**** Supplied passage

Oil density was measured using an Anton-Paar (Graz, Austria) DMA 5000 oscillating tube density meter (Davis et al. 2008). A minimum of two replications were collected for each sample and the average value was used in subsequent analyses. Temperature control was internal to the instrument and automatically controlled at 20 C for this study. The specified accuracy of the instrument is ±5 x 10-6 g/ml and ± 0.01 C. The specified reproducibility of the instrument is ±1 x 10-6 g/ml and ± 0.001 C. The instrument was gently rinsed with hexane and then acetone between samples to clean, and then dried with an air pump supplied with the instrument.
Refractive index of seed oil was measured using an Anton-Paar (Graz, Austria) Abbemat 550 refractometer (Davis et al. 2013). Oil droplets were added to the measuring prism using a disposable pipette. The measurement prism was cleaned between measurements using a nonabrasive wipe. A minimum of two replications were collected for each sample and the average value was used in subsequent analyses. The specified accuracy of the instrument is ± 0.00002 nD at standard refractometric conditions. Temperature control was internal to the instrument and automatically controlled. Measurement temperatures for this study included 20, 40, 60, 80 and 100 C. The specified temperature accuracy is ± 0.03 C with a stability of ± 0.002 C.

********

Requirements => Recast the paragraph of the oil measurement passage that begins "Refractive index of seed oil" as a short bulleted list that keeps its main facts.

**** Data records

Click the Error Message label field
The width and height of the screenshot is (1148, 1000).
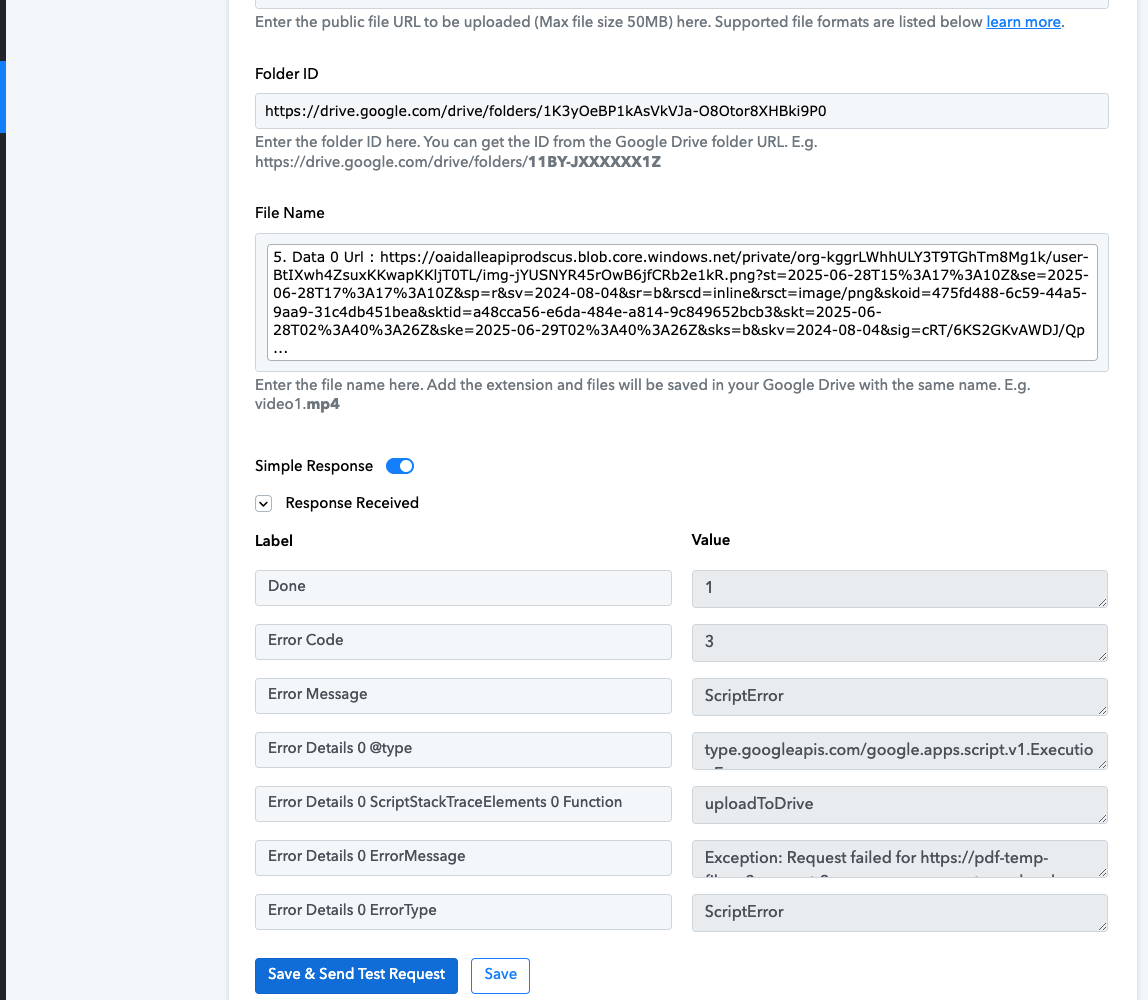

********
**** Data records

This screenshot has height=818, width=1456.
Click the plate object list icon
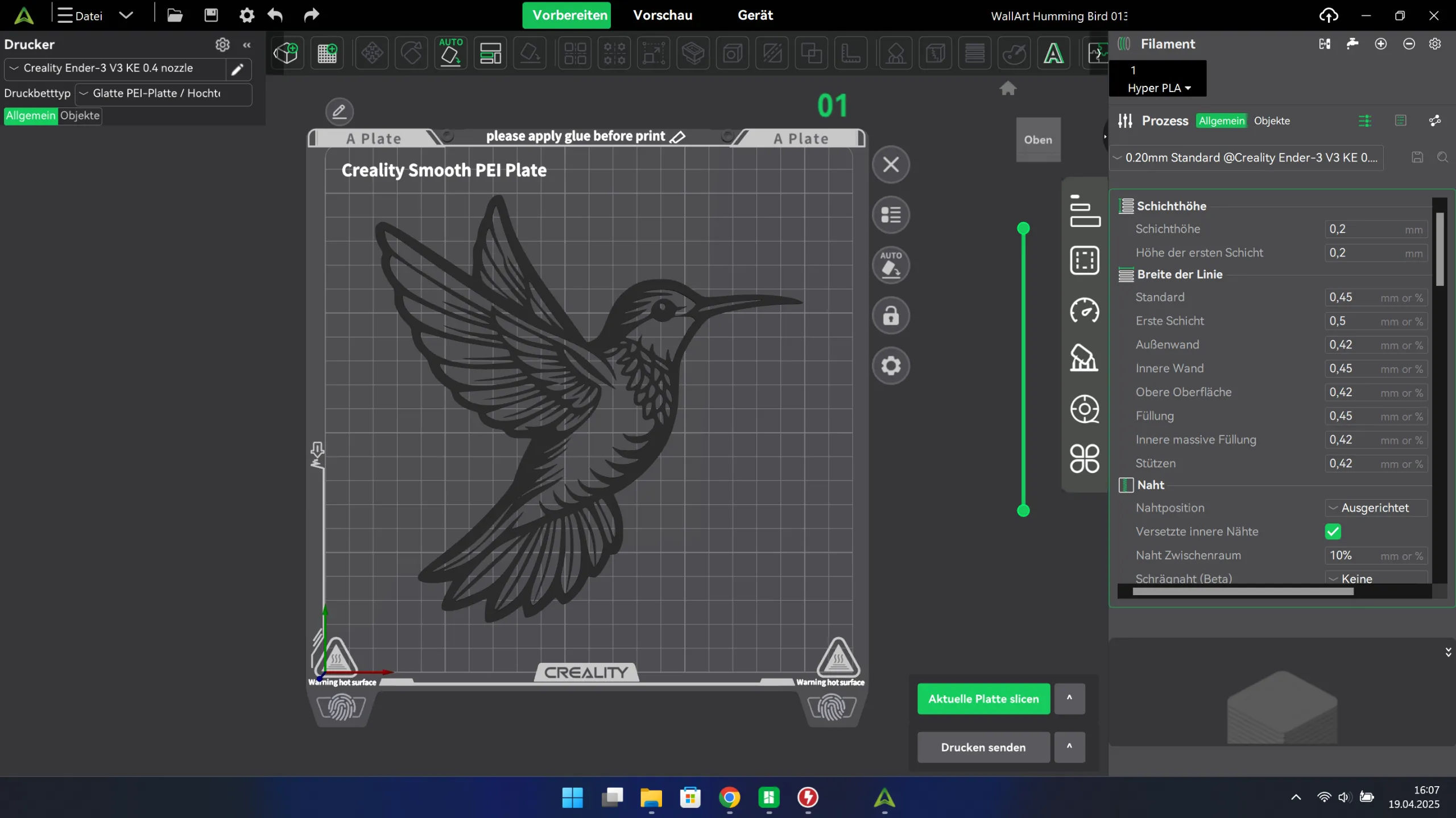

********
**** Data records

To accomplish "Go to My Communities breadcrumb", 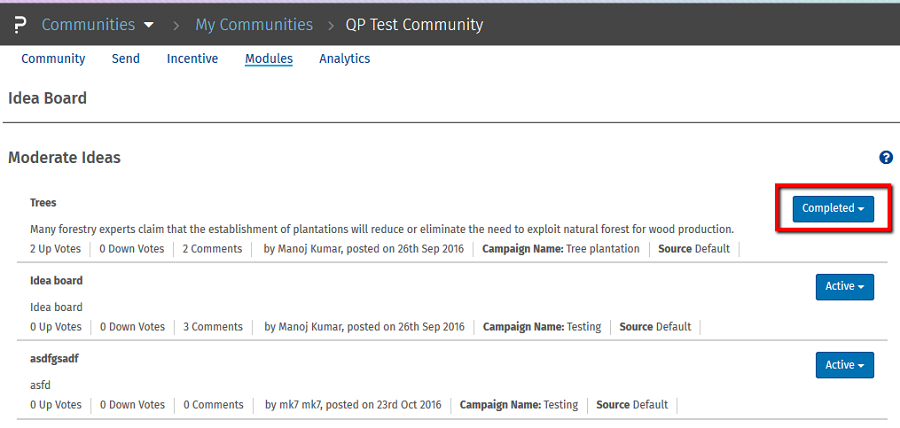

********

Finished exercise =>
- Instrument: Anton-Paar (Graz, Austria) Abbemat 550 refractometer (Davis et al. 2013)
- Loading: oil droplets placed on the measuring prism with a disposable pipette
- Cleaning: prism wiped with a nonabrasive wipe between measurements
- Replication: at least two per sample, averaged for later analyses
- Accuracy: ± 0.00002 nD at standard refractometric conditions
- Temperature: controlled automatically within the instrument; measurements taken at 20, 40, 60, 80 and 100 C
- Temperature accuracy: ± 0.03 C, with a stability of ± 0.002 C